Material for this exercise
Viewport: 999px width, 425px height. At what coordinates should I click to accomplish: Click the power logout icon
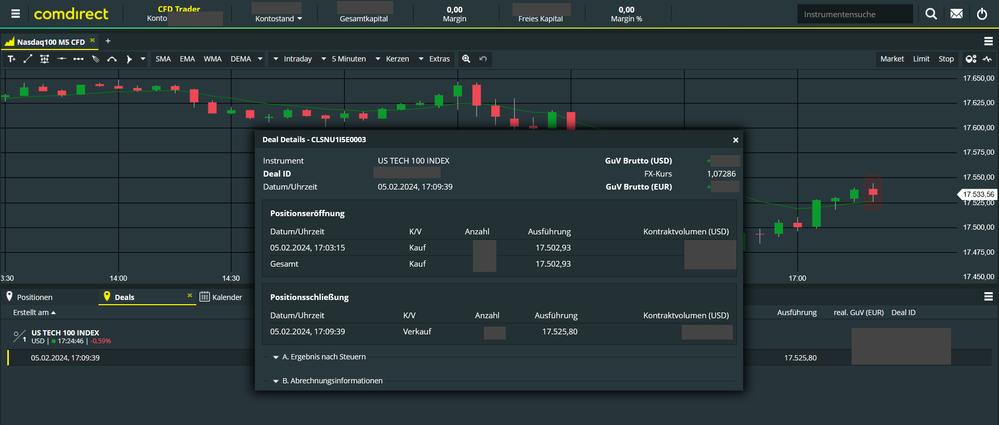pos(982,13)
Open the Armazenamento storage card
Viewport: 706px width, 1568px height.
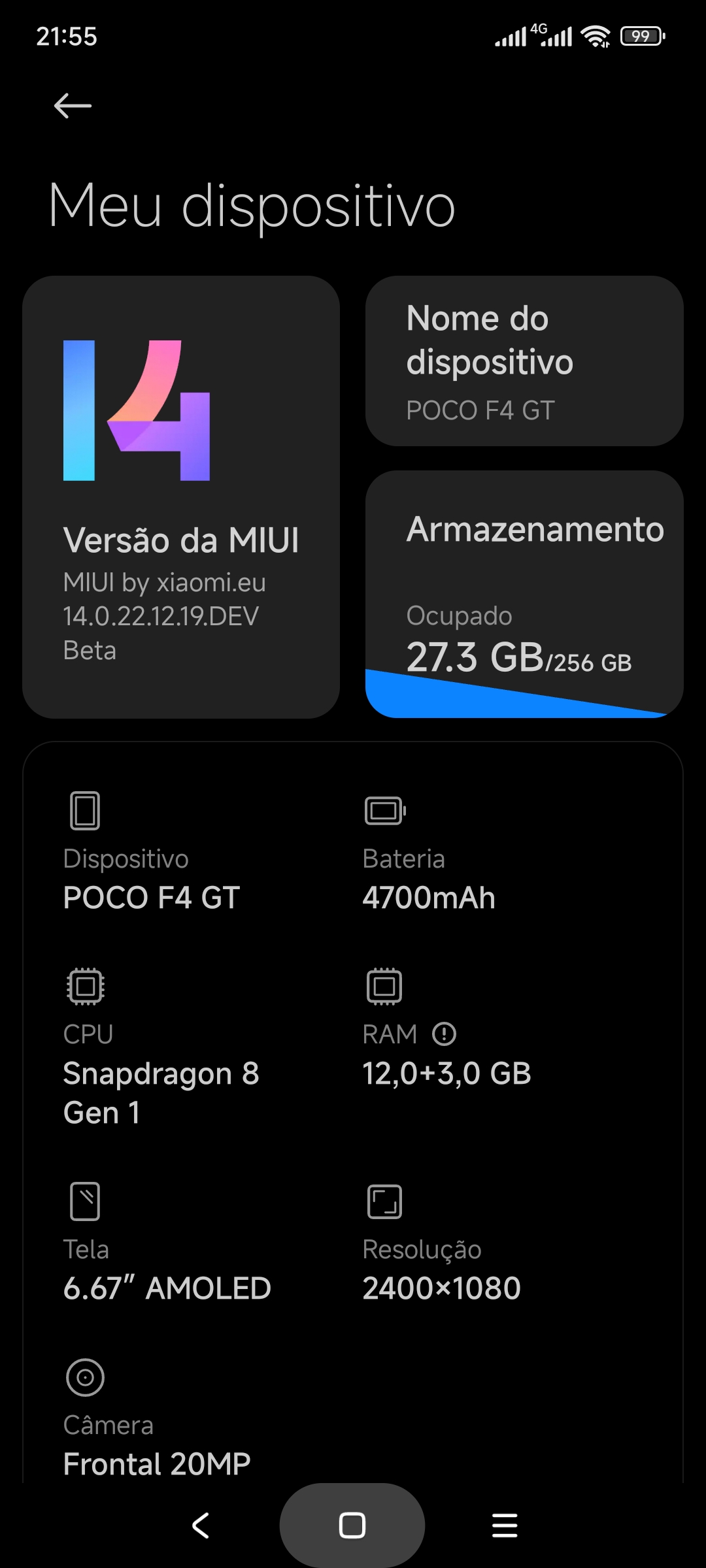tap(524, 594)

What to produce
Please print each line of the items above word for word, leaving out the pictures.

Task solution
Viewport: 999px width, 425px height. At what coordinates should I click to accomplish: Click the power logout icon
pos(982,13)
Open the Armazenamento storage card
Viewport: 706px width, 1568px height.
tap(524, 594)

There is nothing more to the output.